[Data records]
= = = = = = =
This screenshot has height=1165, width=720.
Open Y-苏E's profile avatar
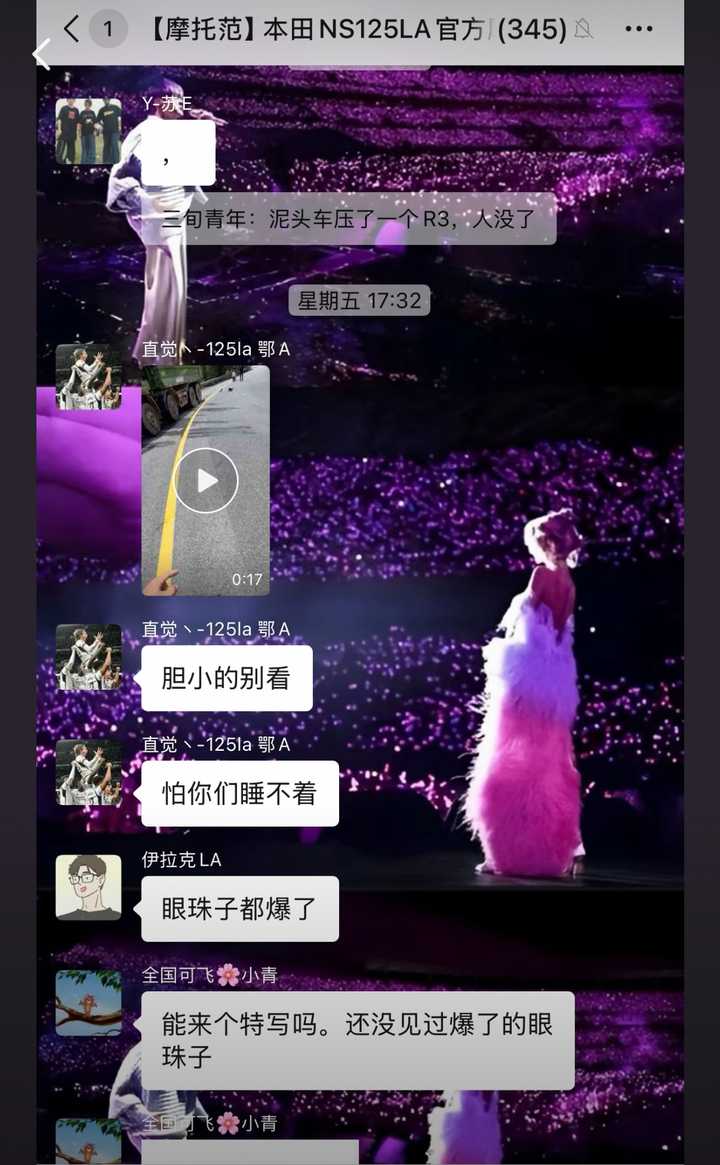point(88,131)
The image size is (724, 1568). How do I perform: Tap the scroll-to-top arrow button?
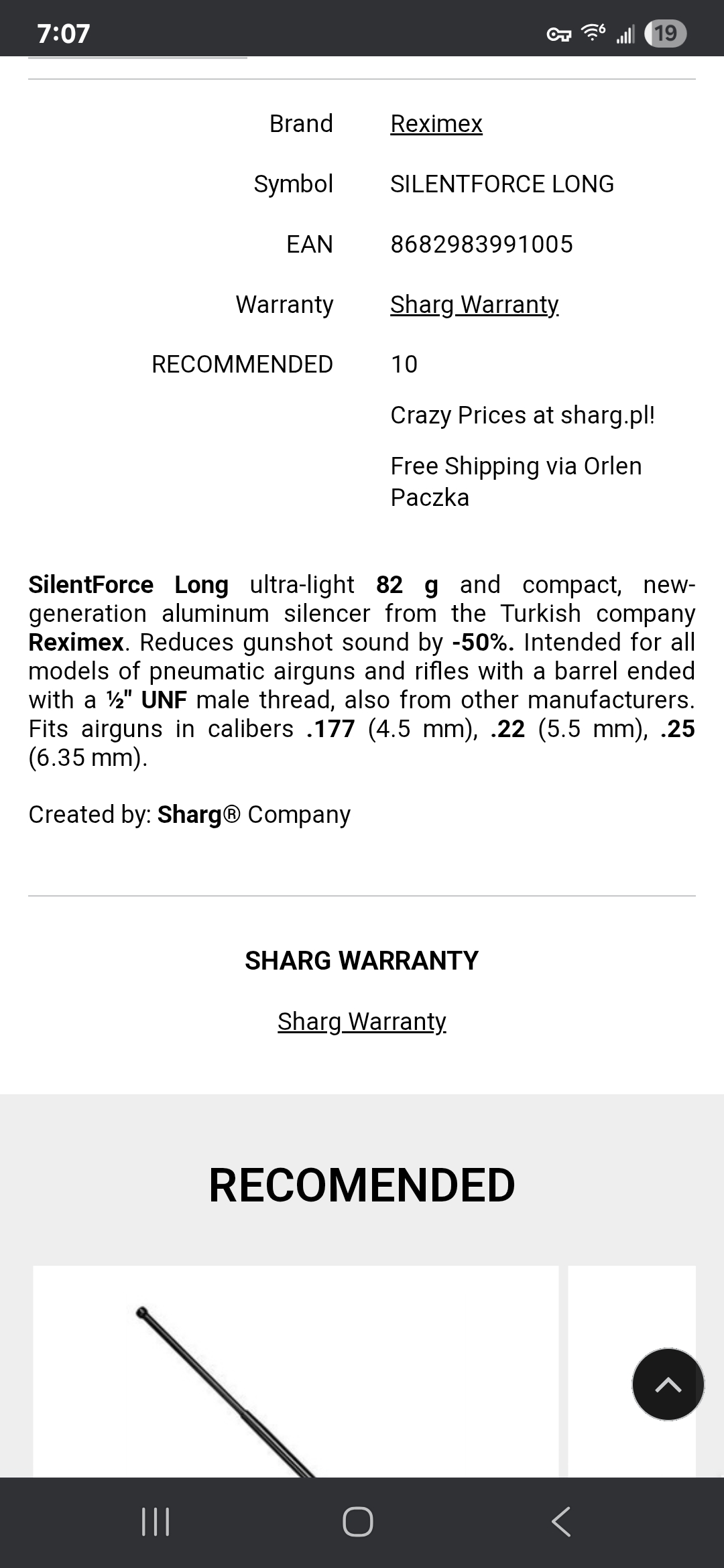click(668, 1384)
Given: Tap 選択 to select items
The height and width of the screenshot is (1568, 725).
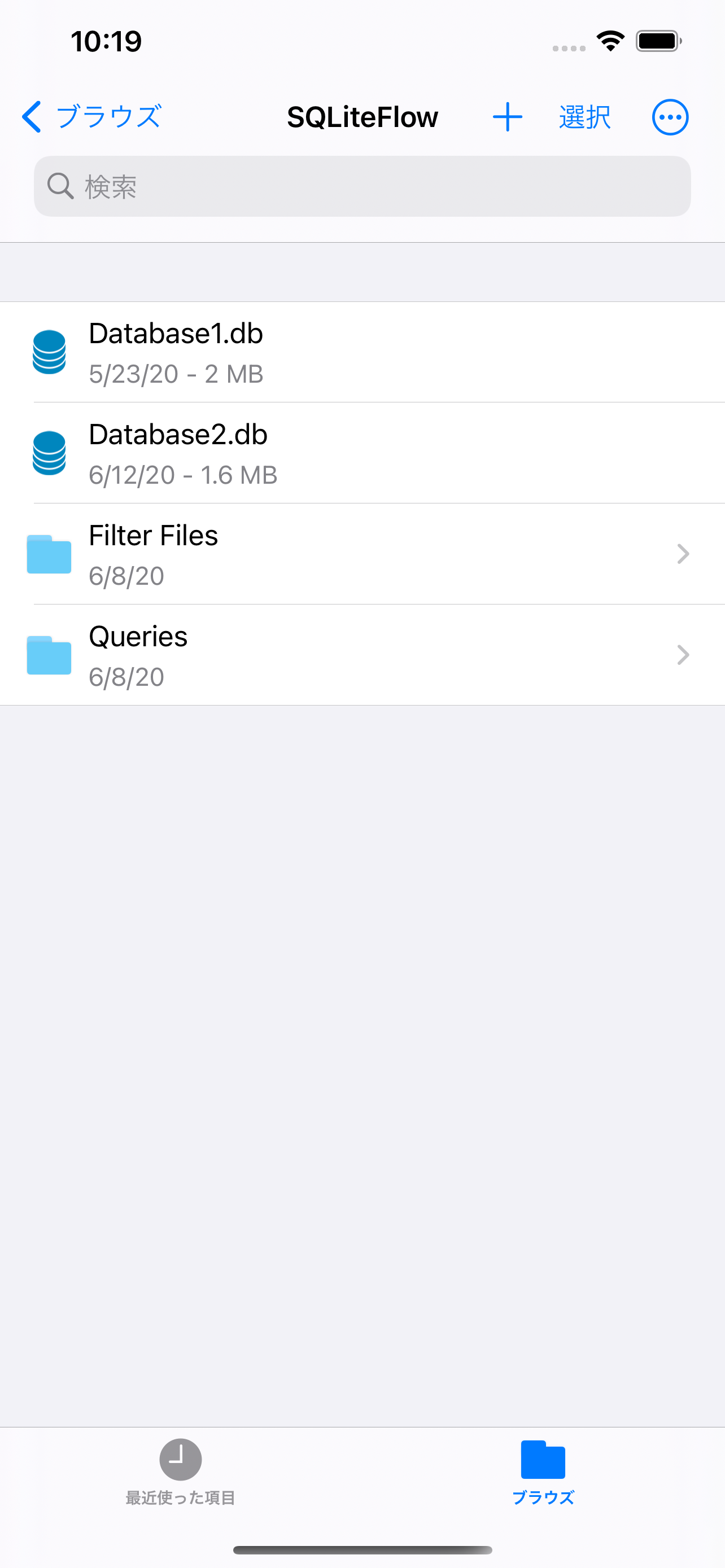Looking at the screenshot, I should tap(584, 117).
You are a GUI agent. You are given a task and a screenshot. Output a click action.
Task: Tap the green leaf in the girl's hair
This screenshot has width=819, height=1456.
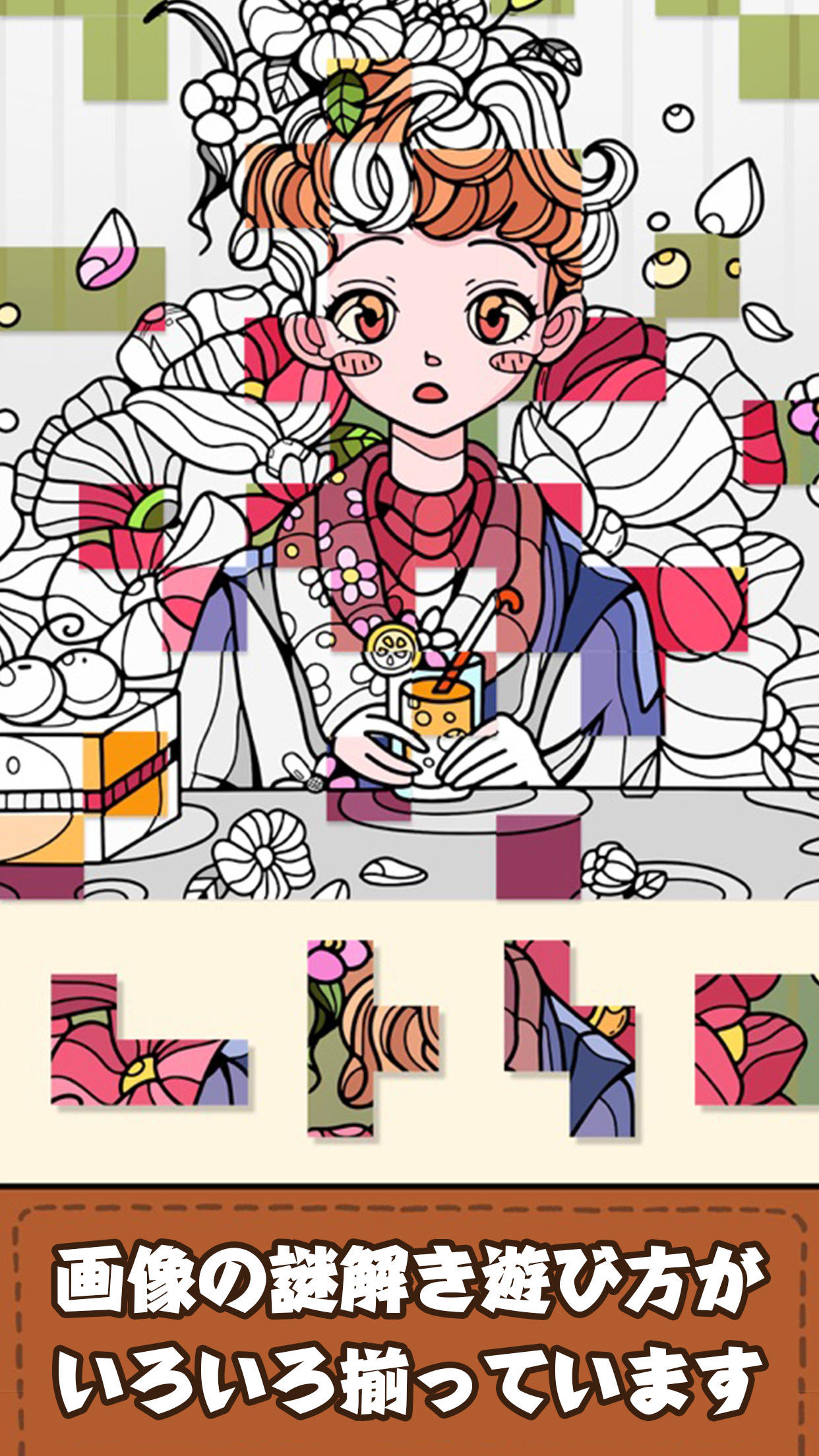(x=343, y=99)
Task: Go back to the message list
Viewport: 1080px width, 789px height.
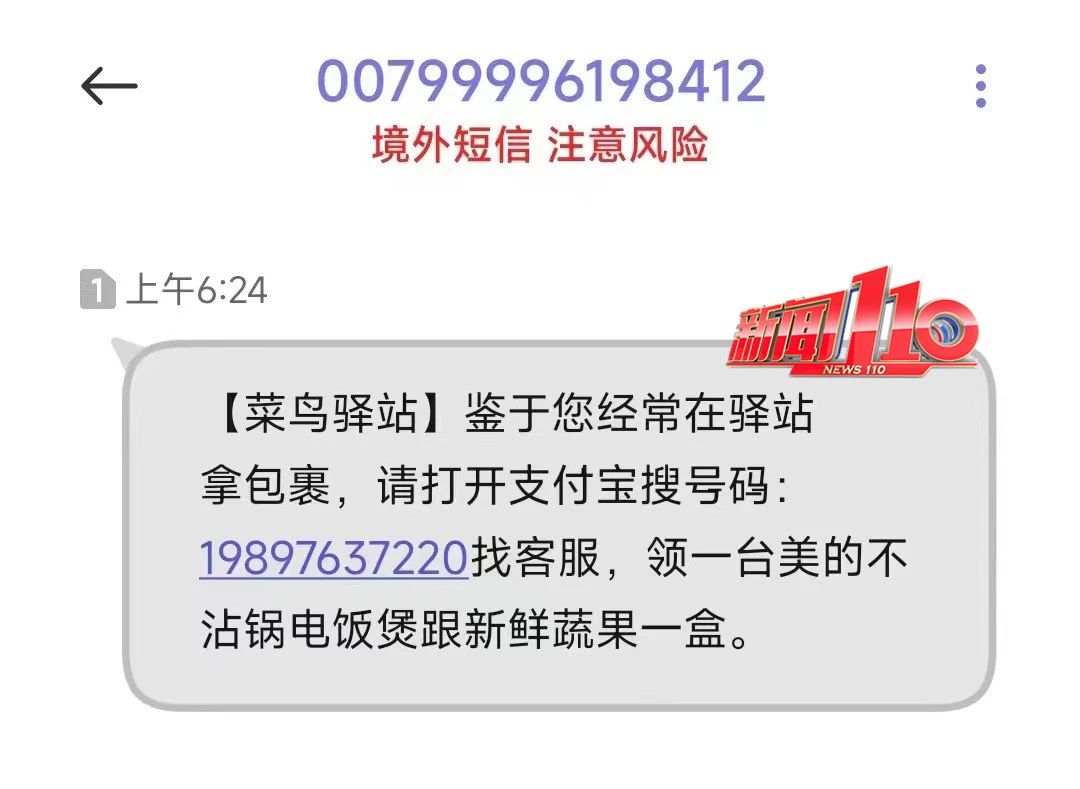Action: point(109,87)
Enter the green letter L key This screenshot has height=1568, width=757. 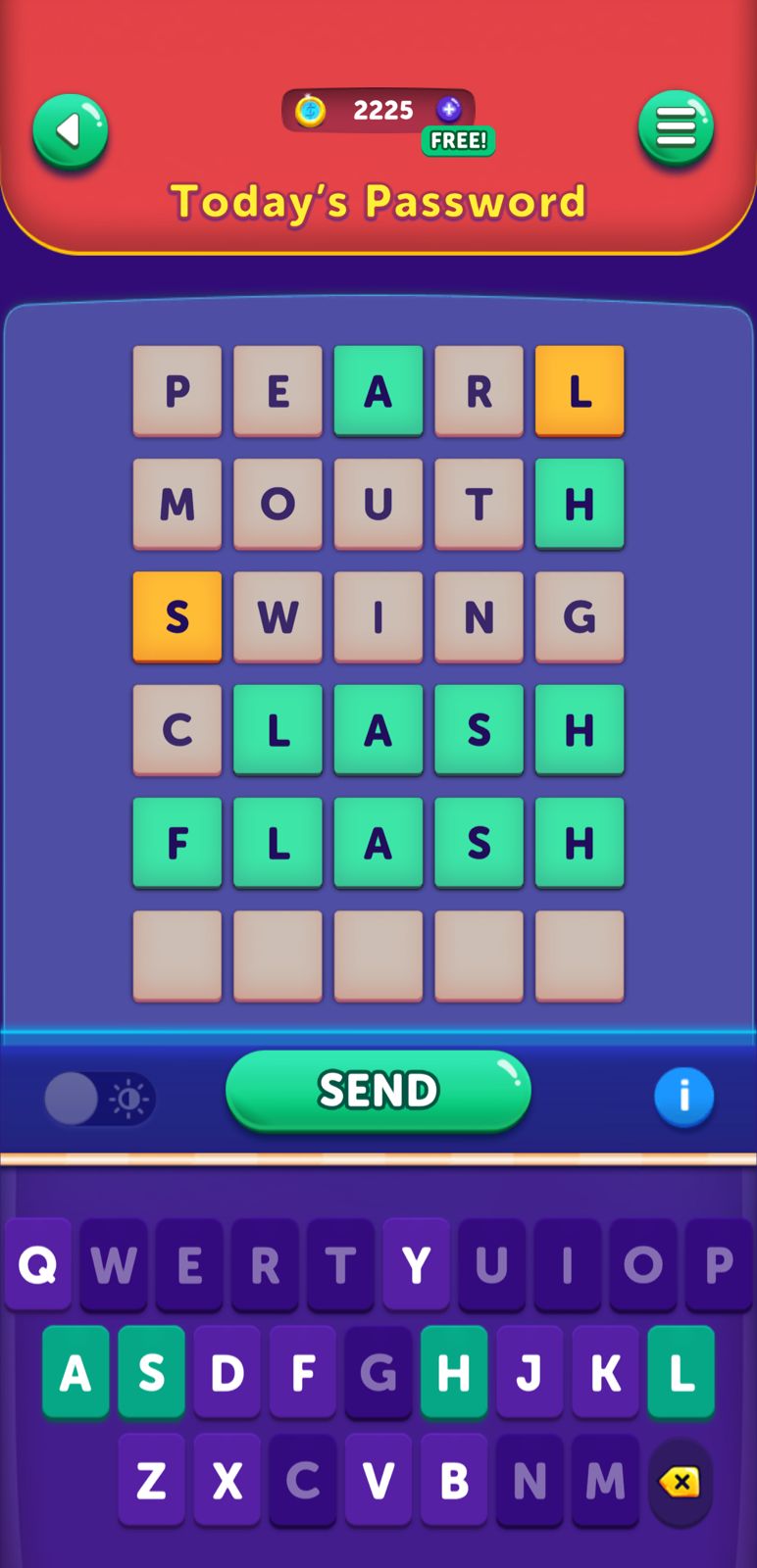click(x=681, y=1373)
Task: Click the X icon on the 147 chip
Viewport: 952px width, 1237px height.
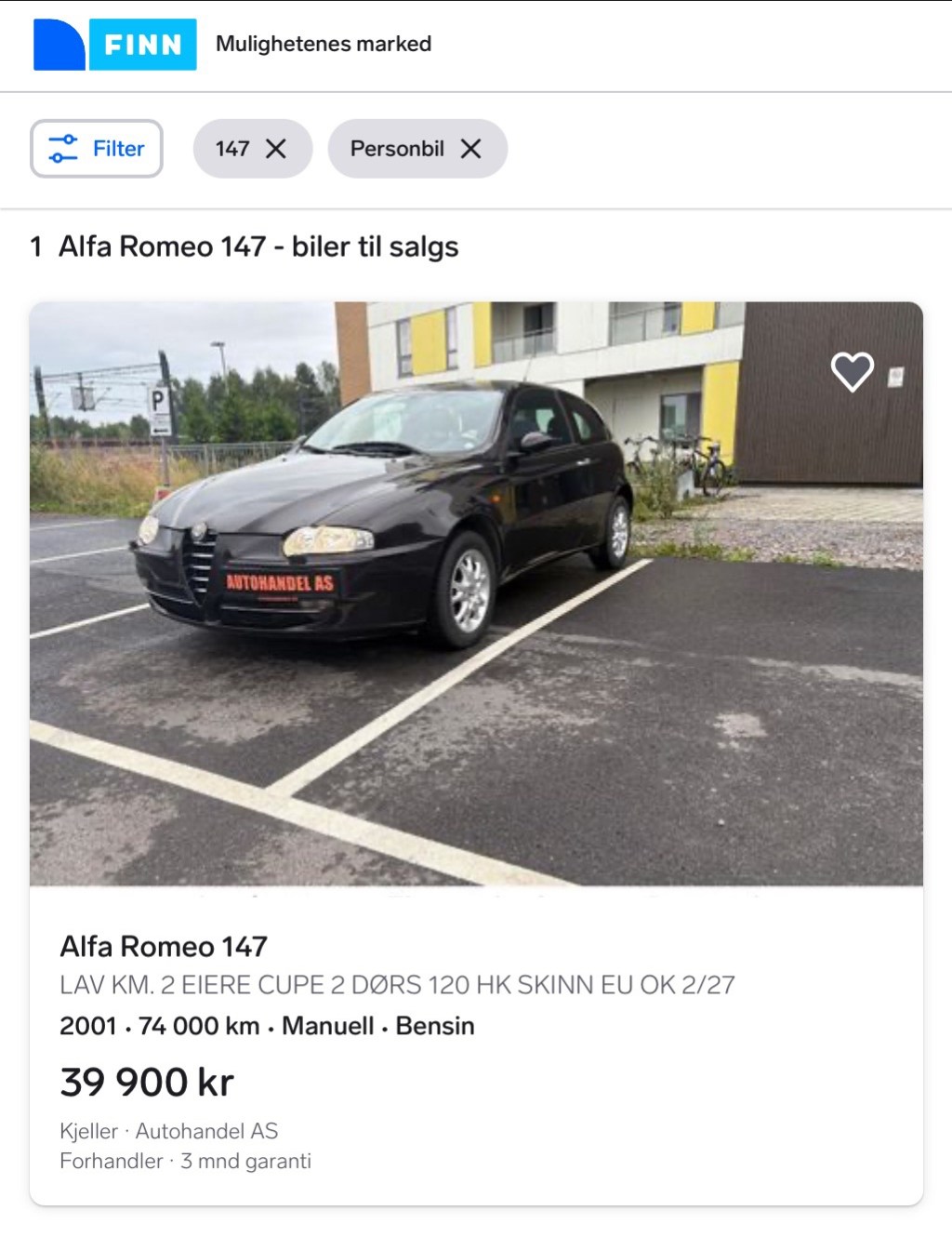Action: [274, 148]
= = = = = = =
Task details => Change "Click" to "Tap" in the part of the material that starts with the line containing "Task: Click the X icon on the 147 chip" and runs through the end, and give that part again with the pictures left out.

Result of the exercise =>
Task: Tap the X icon on the 147 chip
Viewport: 952px width, 1237px height.
Action: [274, 148]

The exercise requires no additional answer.